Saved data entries
###

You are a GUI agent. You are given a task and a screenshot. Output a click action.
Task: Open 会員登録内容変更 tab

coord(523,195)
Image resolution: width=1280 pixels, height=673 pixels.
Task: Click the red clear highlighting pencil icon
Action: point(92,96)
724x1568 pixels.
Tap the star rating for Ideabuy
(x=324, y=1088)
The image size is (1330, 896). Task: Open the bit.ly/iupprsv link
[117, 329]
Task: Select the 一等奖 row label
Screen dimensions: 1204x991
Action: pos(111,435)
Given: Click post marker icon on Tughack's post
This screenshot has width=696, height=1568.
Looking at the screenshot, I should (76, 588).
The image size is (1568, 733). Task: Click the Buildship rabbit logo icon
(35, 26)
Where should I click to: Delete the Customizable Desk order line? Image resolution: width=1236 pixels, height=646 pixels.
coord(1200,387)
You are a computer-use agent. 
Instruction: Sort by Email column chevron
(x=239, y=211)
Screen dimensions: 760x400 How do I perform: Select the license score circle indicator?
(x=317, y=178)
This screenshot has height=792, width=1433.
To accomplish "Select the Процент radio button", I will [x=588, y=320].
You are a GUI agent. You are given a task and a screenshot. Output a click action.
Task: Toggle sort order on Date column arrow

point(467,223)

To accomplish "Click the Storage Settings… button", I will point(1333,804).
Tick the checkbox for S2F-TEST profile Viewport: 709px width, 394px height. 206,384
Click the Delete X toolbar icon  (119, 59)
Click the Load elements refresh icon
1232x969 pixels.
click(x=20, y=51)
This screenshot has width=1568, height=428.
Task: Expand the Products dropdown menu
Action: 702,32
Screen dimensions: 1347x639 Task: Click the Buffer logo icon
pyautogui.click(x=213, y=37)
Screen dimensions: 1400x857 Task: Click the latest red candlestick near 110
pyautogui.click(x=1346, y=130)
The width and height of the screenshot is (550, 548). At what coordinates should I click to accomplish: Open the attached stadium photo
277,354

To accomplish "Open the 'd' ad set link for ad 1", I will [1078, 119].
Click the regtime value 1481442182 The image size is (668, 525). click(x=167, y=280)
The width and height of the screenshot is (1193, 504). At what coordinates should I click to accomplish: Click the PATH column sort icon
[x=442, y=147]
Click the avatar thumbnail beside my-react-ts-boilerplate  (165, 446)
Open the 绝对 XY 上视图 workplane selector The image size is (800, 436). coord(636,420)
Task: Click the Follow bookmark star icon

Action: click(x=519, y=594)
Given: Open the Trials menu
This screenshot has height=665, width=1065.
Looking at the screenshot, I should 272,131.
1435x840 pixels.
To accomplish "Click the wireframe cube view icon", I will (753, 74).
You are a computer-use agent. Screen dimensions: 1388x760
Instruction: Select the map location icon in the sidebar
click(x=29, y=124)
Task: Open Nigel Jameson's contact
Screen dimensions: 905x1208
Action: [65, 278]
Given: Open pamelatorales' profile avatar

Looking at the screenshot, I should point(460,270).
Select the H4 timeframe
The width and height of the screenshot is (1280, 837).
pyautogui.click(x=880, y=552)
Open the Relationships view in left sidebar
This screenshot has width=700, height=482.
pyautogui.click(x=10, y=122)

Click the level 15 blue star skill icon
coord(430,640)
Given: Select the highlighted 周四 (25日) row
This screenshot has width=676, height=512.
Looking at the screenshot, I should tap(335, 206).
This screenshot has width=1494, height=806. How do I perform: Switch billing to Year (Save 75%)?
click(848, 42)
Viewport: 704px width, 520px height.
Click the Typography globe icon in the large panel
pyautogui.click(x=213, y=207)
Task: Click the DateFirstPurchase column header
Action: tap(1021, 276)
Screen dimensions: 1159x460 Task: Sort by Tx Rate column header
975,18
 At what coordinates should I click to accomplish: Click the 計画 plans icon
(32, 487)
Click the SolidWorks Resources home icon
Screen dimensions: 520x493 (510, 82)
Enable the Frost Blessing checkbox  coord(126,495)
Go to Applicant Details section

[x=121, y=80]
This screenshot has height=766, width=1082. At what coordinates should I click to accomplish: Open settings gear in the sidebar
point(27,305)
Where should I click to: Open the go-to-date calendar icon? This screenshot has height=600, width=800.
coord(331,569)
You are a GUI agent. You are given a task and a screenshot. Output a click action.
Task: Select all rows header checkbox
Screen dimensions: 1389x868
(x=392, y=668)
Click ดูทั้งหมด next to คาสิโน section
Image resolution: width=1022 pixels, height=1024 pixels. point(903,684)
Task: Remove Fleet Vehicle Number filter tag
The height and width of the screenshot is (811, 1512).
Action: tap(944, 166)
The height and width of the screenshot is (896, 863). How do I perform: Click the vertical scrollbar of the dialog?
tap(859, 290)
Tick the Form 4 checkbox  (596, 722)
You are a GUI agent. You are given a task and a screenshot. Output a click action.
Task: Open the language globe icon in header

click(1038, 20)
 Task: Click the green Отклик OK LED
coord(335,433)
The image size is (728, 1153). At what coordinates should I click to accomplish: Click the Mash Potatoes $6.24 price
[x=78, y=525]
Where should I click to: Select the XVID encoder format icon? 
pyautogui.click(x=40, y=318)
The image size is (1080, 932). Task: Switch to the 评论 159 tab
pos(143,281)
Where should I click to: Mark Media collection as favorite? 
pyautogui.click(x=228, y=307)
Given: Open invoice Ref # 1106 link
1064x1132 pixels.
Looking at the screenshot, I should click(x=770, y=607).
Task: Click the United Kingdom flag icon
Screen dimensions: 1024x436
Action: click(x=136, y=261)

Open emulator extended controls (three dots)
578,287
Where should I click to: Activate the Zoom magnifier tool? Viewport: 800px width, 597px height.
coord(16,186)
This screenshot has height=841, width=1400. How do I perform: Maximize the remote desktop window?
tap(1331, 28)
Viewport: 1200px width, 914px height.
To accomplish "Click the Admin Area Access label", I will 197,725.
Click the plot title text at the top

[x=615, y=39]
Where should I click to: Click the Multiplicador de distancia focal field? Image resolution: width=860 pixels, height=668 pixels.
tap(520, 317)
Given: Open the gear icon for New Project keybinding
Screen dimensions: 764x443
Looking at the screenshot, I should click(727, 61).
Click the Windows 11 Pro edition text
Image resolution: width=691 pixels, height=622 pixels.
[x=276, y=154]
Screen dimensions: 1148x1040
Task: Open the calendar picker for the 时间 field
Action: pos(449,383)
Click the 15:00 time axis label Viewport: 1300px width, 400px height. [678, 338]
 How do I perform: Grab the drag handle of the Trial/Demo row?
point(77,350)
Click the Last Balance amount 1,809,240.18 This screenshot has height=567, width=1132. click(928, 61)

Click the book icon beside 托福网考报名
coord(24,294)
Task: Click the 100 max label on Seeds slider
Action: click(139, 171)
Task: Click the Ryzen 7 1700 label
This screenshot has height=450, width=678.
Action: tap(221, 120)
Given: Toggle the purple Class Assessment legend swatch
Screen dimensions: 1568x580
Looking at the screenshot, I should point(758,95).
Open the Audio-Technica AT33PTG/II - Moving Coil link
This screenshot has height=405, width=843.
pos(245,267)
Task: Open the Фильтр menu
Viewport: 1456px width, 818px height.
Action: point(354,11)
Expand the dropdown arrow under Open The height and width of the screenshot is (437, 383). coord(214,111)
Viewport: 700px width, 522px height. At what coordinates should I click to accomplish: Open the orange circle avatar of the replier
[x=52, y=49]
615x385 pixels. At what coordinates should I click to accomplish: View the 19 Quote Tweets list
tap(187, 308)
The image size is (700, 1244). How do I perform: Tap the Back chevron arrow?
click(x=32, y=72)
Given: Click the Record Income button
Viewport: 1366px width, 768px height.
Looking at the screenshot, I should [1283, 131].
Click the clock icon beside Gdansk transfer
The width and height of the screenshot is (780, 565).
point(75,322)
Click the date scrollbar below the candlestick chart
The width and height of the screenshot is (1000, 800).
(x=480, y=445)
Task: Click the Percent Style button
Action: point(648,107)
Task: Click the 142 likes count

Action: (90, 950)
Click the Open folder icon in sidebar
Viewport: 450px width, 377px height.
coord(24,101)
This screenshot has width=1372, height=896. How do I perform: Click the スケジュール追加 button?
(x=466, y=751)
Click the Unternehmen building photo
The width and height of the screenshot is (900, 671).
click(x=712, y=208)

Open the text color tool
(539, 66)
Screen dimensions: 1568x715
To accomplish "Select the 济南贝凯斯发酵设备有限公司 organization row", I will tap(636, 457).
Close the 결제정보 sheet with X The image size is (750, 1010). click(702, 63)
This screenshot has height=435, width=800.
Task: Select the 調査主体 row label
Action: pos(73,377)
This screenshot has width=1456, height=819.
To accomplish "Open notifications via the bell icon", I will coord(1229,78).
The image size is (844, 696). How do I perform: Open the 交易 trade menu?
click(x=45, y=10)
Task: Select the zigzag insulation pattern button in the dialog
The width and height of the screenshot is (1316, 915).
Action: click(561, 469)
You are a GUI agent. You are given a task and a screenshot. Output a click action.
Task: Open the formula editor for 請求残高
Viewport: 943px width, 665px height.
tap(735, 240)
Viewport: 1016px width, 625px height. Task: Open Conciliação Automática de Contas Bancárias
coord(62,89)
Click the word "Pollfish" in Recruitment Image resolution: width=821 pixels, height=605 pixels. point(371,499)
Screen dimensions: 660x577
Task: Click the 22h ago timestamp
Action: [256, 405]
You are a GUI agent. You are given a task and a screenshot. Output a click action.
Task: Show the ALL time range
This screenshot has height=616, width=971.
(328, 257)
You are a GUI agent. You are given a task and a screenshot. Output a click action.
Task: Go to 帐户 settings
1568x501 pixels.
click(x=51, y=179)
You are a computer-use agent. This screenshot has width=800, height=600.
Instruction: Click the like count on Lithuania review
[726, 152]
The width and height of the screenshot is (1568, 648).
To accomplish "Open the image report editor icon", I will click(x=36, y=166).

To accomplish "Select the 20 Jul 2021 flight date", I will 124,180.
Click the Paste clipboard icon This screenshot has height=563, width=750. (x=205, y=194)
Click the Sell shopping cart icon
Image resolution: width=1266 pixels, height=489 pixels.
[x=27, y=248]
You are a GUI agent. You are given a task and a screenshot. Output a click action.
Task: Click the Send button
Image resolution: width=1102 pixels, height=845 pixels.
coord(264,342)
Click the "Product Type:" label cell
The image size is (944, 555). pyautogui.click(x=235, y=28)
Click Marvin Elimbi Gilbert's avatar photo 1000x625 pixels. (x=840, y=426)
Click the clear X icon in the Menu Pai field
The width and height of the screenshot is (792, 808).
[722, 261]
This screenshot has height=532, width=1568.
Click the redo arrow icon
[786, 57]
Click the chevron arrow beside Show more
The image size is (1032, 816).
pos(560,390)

###

## Work instruction
Starting with the line that holds "The image size is (728, 1153)." and ending with the line that holds "Given: Toggle the", retype every line in the data above exactly, and nothing else.

## Solution to the exercise
The image size is (728, 1153). At what coordinates should I click to accomplish: Click the Mash Potatoes $6.24 price
[x=78, y=525]
Where should I click to: Select the XVID encoder format icon? 
pyautogui.click(x=40, y=318)
The image size is (1080, 932). Task: Switch to the 评论 159 tab
pos(143,281)
Where should I click to: Mark Media collection as favorite? 
pyautogui.click(x=228, y=307)
Given: Open invoice Ref # 1106 link
1064x1132 pixels.
Looking at the screenshot, I should click(x=770, y=607).
Task: Click the United Kingdom flag icon
Screen dimensions: 1024x436
Action: click(x=136, y=261)

Open emulator extended controls (three dots)
578,287
Where should I click to: Activate the Zoom magnifier tool? Viewport: 800px width, 597px height.
coord(16,186)
This screenshot has height=841, width=1400. How do I perform: Maximize the remote desktop window?
tap(1331, 28)
Viewport: 1200px width, 914px height.
To accomplish "Click the Admin Area Access label", I will 197,725.
Click the plot title text at the top

[x=615, y=39]
Where should I click to: Click the Multiplicador de distancia focal field? Image resolution: width=860 pixels, height=668 pixels.
tap(520, 317)
Given: Open the gear icon for New Project keybinding
Screen dimensions: 764x443
Looking at the screenshot, I should click(727, 61).
Click the Windows 11 Pro edition text
Image resolution: width=691 pixels, height=622 pixels.
[x=276, y=154]
Screen dimensions: 1148x1040
Task: Open the calendar picker for the 时间 field
Action: pos(449,383)
Click the 15:00 time axis label Viewport: 1300px width, 400px height. [678, 338]
 How do I perform: Grab the drag handle of the Trial/Demo row?
point(77,350)
Click the Last Balance amount 1,809,240.18 This screenshot has height=567, width=1132. click(928, 61)

Click the book icon beside 托福网考报名
coord(24,294)
Task: Click the 100 max label on Seeds slider
Action: click(139, 171)
Task: Click the Ryzen 7 1700 label
This screenshot has height=450, width=678.
Action: tap(221, 120)
Given: Toggle the purple Class Assessment legend swatch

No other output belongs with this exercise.